■ Excerpted records:
>>>

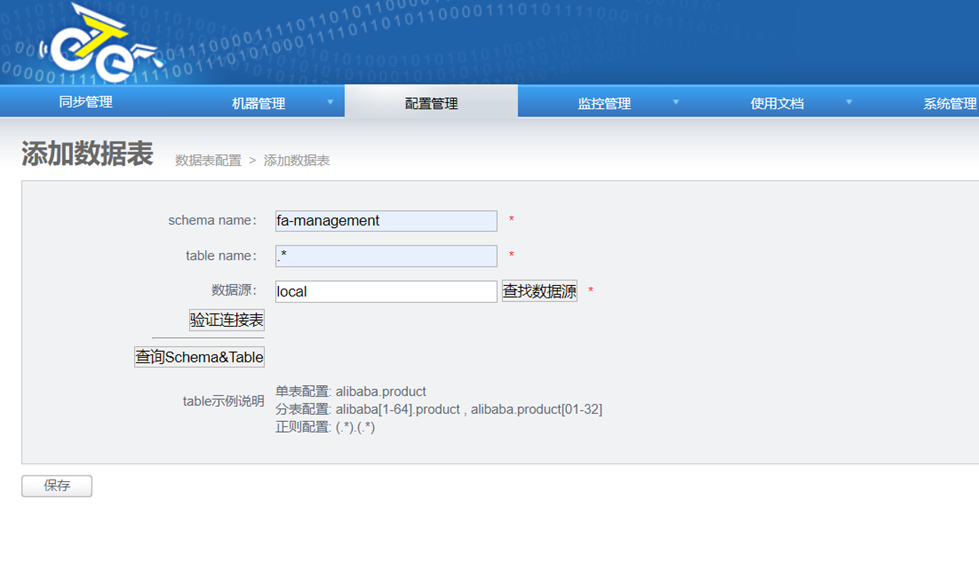
Task: Follow the 数据表配置 breadcrumb link
Action: pyautogui.click(x=208, y=160)
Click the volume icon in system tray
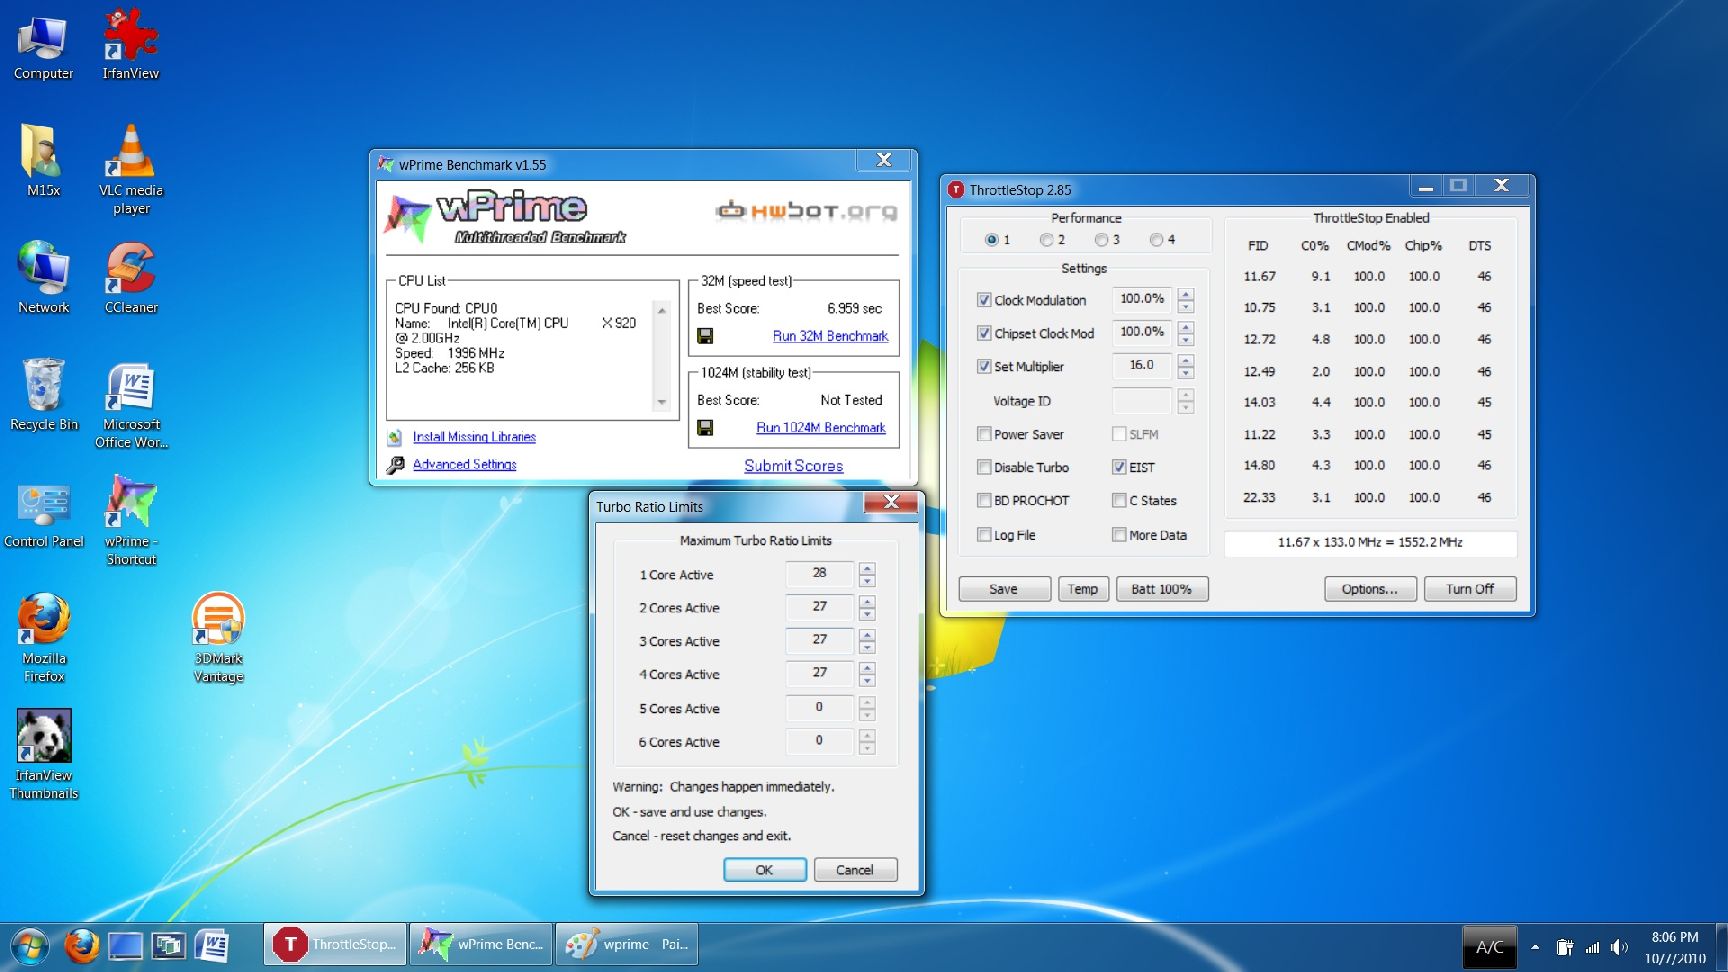Viewport: 1728px width, 972px height. coord(1620,947)
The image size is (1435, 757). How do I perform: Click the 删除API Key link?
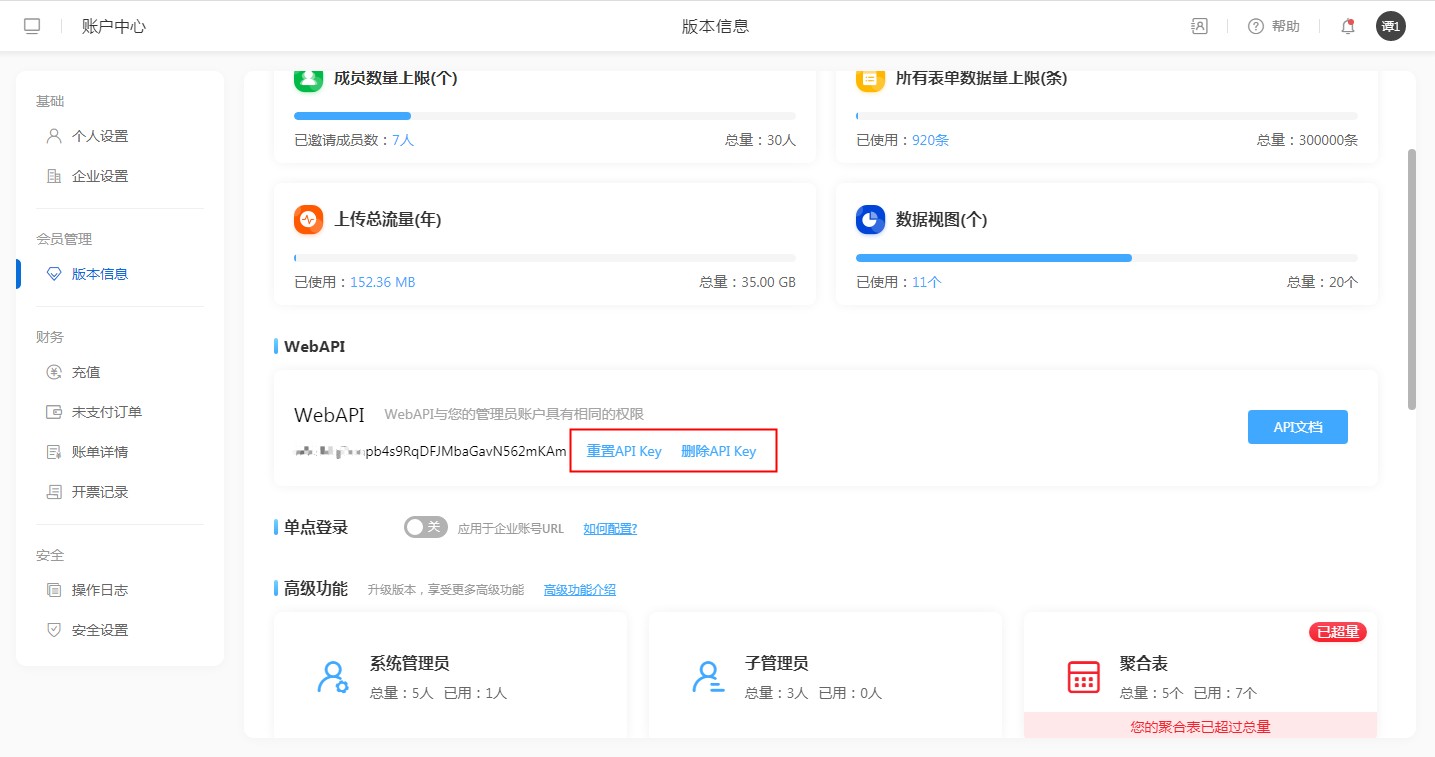(x=718, y=451)
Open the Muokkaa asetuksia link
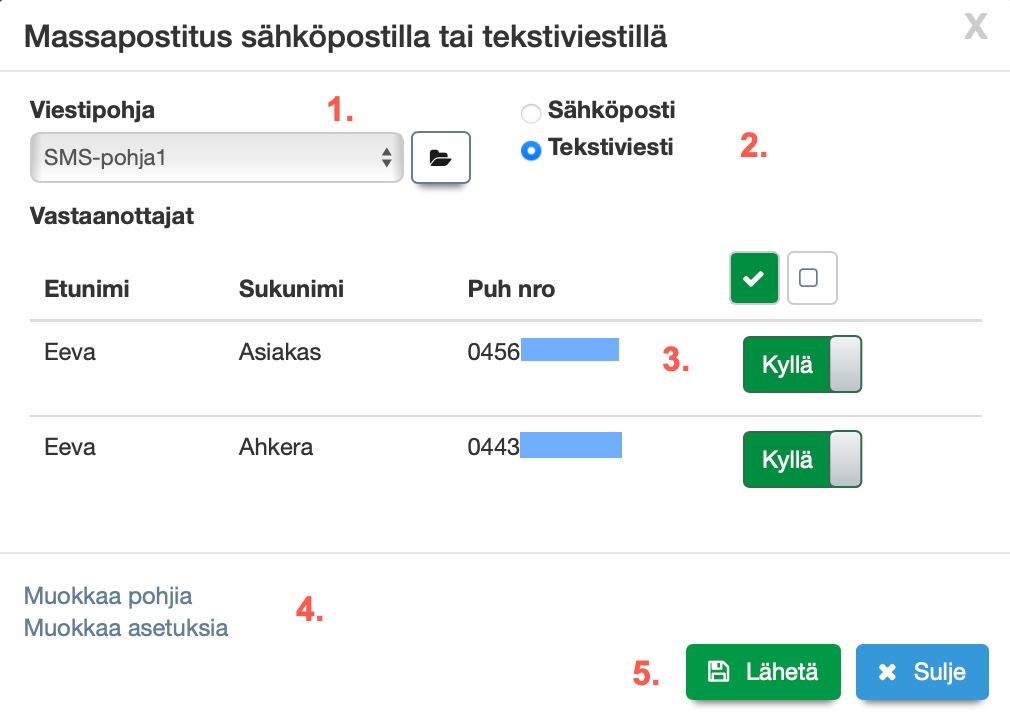The width and height of the screenshot is (1010, 722). (x=126, y=628)
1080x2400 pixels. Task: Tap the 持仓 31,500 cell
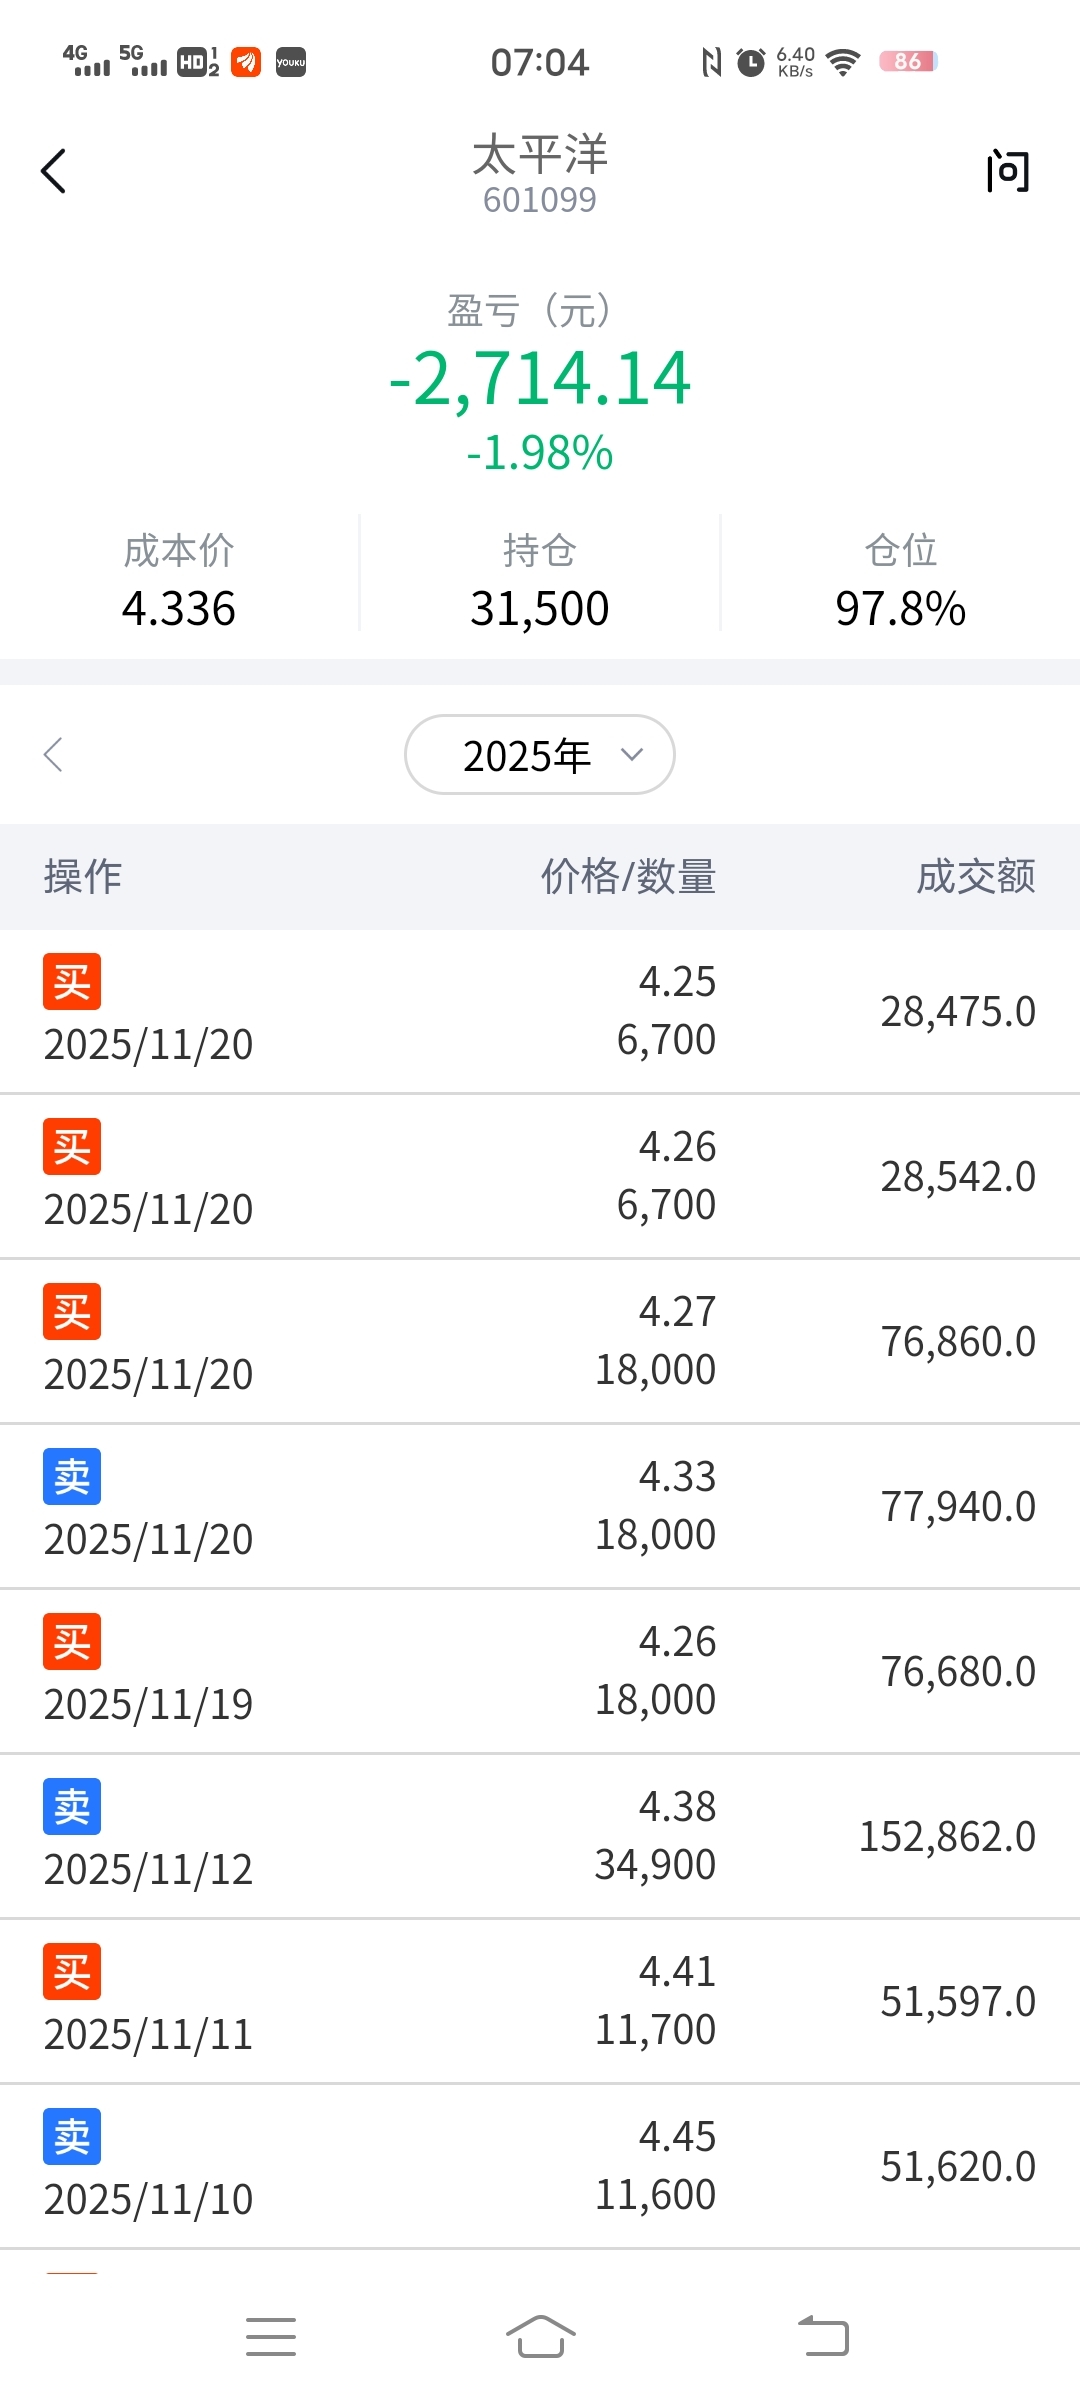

<<<

■ Action item: From the line that contains "The image size" down to the final line of the entries above, please copy each line exactly, excluding pictures.

■ Answer to this problem:
The image size is (1435, 757). How do I perform: Click the 删除API Key link?
(x=718, y=451)
Open the Muokkaa asetuksia link
The width and height of the screenshot is (1010, 722). (x=126, y=628)
1080x2400 pixels. Task: Tap the 持仓 31,500 cell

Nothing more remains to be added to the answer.